It was born in chapter 3 of the Economic Survey 2015, titled “Wiping every tear from every eye: The JAM number trinity solution”.

An illusion and its fading

  • The original formulation, in 2015, mentioned two possible incarnations of the trinity: mobile banking and post office payments.
  • The second option never made much headway, perhaps because it did not have enough scope for private profit.
  • So, Aadhaar-enabled mobile banking became the supreme goal.
  • JAM project latched on to another flourishing narrative, Universal Basic Income (UBI). In the early days of the COVID-19 crisis, JAM was often invoked (sometimes along with UBI), however, poor people who were far from using the digital-payment systems were still running from pillar to post to collect their meagre benefits from old-fashioned bank accounts.
  • Long bank queues and related hardships have started emerging, especially in rural areas where the density of banks is relatively low.

Reliability on JAM during these times: Issues with JDY Accounts

The lead cash-relief measure in the national relief package consists of monthly transfers of ₹500 to women’s JDY accounts.

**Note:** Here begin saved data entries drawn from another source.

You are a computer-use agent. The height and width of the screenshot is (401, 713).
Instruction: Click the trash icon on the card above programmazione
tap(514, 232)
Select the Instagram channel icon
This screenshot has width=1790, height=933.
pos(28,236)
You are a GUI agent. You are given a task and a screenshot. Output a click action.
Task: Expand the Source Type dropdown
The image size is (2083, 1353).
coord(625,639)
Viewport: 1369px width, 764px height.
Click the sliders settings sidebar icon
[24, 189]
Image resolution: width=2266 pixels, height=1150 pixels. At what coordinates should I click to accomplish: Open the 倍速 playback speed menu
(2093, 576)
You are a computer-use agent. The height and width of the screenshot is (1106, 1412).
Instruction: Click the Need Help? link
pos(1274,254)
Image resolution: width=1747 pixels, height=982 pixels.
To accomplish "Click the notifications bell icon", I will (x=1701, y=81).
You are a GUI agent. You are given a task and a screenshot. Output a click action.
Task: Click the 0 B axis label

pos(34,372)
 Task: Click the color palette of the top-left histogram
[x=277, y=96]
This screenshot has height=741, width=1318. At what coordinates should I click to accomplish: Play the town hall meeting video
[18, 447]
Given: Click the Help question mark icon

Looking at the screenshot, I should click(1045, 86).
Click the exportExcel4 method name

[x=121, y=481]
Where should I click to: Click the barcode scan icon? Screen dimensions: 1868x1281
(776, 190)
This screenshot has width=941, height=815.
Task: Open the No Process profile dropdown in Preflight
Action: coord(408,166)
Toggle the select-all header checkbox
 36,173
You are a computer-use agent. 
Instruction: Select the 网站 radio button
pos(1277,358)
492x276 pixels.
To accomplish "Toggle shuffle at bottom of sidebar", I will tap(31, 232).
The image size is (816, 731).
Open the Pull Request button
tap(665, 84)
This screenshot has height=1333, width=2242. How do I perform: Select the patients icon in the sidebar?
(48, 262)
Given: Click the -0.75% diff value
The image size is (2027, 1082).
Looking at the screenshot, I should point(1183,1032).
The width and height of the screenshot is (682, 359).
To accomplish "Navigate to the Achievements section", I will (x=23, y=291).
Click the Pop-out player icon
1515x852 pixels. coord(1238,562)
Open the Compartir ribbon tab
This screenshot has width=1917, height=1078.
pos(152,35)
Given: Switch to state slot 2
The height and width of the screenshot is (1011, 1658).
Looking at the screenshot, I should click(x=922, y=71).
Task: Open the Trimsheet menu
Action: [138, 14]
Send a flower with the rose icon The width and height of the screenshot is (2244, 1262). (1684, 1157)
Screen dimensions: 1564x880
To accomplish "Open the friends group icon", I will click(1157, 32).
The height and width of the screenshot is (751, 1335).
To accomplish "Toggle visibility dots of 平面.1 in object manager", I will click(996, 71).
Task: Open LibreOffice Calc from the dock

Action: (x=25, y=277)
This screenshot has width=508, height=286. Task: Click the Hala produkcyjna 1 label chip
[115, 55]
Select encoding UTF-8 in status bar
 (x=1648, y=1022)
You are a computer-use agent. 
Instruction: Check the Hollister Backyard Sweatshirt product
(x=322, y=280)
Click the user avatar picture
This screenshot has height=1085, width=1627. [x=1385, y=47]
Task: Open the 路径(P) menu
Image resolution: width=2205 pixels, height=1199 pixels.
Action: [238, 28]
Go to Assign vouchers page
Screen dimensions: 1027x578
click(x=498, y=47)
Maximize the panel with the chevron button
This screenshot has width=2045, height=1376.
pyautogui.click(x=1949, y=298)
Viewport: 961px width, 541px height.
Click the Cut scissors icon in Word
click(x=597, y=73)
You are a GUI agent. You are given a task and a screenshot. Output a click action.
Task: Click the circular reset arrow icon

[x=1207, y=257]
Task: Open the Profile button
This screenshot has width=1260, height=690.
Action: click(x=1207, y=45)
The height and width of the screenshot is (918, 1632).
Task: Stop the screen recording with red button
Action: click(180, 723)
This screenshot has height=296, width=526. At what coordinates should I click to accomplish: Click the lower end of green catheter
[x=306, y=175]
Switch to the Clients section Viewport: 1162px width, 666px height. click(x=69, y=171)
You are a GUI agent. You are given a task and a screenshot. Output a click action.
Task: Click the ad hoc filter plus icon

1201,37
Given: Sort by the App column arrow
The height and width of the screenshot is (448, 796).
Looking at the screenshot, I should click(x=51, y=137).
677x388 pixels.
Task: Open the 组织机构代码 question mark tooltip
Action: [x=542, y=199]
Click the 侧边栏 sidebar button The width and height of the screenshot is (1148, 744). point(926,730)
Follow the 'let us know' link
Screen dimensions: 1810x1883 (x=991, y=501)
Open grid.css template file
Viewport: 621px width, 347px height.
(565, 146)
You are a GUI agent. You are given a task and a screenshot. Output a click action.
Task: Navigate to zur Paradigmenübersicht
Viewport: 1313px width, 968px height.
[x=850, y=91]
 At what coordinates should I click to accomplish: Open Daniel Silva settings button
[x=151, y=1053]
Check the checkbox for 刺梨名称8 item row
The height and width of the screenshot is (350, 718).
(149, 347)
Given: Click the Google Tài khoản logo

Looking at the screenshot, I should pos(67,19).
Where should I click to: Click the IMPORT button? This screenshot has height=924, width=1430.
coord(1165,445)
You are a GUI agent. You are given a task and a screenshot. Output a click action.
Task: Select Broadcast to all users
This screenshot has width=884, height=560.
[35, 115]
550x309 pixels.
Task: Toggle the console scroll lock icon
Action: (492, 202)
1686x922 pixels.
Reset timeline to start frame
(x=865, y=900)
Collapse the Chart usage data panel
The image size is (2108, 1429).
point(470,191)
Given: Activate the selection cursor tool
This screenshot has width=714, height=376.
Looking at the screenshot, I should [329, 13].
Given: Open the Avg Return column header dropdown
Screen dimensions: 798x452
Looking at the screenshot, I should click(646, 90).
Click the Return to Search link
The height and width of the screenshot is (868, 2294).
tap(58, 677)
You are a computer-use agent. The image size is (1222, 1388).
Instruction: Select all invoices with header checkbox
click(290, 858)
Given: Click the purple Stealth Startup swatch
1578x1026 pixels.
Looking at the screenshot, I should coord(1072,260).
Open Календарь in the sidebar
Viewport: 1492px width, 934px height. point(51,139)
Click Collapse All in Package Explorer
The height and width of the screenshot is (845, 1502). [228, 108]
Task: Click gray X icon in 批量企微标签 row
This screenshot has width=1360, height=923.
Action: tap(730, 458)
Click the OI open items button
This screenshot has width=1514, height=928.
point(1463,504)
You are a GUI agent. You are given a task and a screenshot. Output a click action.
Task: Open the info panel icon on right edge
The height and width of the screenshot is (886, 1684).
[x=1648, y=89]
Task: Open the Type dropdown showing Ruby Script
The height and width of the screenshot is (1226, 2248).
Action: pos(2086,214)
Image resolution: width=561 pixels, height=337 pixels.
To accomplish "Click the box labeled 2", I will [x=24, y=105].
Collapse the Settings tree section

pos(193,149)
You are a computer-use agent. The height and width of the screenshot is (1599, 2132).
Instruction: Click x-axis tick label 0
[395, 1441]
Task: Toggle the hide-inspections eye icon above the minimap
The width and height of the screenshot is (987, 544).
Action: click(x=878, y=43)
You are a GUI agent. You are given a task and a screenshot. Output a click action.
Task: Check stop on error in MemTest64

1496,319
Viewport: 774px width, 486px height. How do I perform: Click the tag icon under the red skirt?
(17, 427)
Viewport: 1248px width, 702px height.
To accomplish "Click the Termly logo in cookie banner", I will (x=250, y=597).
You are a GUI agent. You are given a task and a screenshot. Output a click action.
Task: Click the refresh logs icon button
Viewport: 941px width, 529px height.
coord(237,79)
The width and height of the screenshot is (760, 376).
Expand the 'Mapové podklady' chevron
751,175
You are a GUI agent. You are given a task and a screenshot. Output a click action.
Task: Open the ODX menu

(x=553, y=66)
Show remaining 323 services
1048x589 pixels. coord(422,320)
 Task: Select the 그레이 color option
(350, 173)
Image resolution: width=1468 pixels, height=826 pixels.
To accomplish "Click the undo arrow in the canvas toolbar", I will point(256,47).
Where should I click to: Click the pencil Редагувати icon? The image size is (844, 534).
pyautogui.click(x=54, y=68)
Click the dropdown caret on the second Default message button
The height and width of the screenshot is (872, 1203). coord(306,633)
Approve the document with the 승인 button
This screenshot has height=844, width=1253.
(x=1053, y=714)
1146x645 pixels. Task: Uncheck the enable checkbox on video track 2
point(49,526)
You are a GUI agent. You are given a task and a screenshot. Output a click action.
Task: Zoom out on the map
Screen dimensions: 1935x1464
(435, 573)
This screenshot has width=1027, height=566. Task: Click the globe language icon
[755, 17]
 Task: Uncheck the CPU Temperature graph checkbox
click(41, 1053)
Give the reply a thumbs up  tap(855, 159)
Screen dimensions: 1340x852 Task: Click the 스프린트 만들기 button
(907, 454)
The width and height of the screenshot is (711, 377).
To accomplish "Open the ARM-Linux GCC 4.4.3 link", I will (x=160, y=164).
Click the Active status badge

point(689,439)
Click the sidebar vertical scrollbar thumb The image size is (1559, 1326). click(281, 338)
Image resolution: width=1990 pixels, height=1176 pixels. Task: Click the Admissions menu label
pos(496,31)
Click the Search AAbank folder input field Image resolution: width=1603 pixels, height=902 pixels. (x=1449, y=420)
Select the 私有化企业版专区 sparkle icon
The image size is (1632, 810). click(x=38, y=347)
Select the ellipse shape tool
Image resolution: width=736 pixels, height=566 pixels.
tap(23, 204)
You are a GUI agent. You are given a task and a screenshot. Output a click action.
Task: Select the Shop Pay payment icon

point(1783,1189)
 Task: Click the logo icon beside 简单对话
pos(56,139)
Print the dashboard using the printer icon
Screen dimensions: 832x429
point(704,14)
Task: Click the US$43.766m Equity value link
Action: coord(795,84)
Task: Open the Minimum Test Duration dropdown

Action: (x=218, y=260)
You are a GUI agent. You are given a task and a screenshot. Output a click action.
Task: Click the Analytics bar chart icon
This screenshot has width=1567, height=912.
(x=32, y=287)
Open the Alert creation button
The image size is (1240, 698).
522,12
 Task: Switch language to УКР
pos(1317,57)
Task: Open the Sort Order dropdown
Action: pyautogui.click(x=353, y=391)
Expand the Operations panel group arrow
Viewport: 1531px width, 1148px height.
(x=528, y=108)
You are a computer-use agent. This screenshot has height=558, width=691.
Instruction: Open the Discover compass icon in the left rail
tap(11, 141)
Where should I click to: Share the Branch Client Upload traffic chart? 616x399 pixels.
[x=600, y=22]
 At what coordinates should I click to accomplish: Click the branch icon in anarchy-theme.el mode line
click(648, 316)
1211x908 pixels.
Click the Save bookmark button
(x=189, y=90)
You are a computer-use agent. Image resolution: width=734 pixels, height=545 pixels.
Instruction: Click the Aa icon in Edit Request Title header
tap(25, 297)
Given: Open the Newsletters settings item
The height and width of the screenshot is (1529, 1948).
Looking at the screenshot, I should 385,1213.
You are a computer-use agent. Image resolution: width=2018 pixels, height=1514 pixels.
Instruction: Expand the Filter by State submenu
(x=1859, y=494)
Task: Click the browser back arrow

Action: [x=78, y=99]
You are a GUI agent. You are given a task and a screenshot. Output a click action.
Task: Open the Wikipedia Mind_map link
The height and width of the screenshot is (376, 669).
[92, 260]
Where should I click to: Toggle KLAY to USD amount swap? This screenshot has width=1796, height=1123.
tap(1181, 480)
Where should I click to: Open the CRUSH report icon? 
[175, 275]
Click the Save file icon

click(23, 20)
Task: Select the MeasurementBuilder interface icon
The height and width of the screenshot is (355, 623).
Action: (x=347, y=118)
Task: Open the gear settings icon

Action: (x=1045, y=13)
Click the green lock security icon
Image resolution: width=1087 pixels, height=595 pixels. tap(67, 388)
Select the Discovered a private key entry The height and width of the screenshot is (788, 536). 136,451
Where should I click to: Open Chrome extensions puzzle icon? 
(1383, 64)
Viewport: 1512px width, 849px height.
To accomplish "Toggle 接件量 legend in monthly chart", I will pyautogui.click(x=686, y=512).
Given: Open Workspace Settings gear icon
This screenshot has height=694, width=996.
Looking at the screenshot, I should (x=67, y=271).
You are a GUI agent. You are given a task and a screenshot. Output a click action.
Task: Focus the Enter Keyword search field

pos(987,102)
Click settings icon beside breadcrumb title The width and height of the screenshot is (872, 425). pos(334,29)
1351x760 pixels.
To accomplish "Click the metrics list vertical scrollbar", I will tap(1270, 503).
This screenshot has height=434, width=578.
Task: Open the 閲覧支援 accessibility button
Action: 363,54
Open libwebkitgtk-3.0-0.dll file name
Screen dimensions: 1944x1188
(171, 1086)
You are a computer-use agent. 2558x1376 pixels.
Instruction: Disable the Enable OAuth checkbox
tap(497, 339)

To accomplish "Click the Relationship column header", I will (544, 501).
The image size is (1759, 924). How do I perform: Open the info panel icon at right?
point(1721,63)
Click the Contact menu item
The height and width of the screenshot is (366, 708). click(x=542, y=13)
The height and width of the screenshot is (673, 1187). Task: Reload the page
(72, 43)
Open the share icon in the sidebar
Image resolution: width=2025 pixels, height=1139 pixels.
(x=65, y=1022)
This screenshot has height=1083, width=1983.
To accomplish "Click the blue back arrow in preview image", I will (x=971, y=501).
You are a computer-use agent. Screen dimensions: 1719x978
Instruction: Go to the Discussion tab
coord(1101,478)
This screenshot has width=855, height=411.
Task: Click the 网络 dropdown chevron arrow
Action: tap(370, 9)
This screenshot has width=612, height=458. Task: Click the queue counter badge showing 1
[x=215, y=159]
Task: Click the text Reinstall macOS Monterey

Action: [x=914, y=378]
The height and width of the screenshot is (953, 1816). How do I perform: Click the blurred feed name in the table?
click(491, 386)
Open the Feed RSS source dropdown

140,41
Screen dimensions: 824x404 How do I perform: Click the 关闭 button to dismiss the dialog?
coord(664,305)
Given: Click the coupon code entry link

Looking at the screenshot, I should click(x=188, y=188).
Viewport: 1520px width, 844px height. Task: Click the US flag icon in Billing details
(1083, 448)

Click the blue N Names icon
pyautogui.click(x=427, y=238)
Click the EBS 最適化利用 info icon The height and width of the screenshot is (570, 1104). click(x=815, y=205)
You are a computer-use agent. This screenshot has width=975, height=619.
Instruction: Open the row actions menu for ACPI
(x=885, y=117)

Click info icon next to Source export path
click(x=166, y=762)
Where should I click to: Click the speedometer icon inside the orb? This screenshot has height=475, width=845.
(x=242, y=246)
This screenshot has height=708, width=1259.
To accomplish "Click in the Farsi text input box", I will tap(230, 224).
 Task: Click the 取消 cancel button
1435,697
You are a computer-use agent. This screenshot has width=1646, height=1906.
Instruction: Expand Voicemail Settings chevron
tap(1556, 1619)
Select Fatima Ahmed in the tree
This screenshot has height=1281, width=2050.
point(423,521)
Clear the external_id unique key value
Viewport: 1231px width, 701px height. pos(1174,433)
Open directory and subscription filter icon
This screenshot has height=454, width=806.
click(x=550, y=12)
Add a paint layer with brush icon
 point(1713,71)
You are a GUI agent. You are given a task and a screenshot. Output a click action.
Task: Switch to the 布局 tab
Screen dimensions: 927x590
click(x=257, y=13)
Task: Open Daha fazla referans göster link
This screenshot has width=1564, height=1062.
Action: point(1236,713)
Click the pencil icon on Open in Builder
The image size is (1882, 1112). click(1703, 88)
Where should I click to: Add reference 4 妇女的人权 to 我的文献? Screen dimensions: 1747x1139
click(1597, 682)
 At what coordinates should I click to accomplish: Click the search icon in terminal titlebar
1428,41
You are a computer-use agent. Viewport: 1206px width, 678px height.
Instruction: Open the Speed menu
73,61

  1. During the frantic initial JDY wave, in 2014-15, banks opened JDY accounts en masse to meet the targets – many accounts were opened without informed consent, duplicate accounts flourished, Aadhaar numbers were seeded without any safeguards, and so on.
  2. According to a recent Yale study, less than half of poor adult women have a JDY account. Hence, cash transfers to women’s JDY accounts are likely to involve large exclusion errors.
  3. JDY accounts are for everyone, National Election Studies 2019 data show that JDY beneficiaries tend to be better-off than NREGA beneficiaries. Survey suggests that the probability of having a JDY account is more or less the same for poor and non-poor households. Hence, inclusion errors are also likely to be larger in the JDY approach.

Back to cash in hand?

  • There have been significant issues with NREGA payments, often related to Aadhaar.
  • Numerous “direct benefit transfer” schemes have faced similar problems, also reflected in official transaction data.
  • Both the Aadhaar Payment Bridge System (APBS) and the Aadhaar-enabled Payment system (AePS) are shot through with technical glitches, possibly exacerbated by the recent surge in transactions, and especially unkind to the powerless.
  • The job-cards list is a transparent, recursive household list with village and gram panchayat identifiers, while the list of JDY accounts is an opaque list of individual bank accounts.
  • Cash-in-hand may seem like the antithesis of JAM, but this option may become important in the near future if the banking system comes under further stress.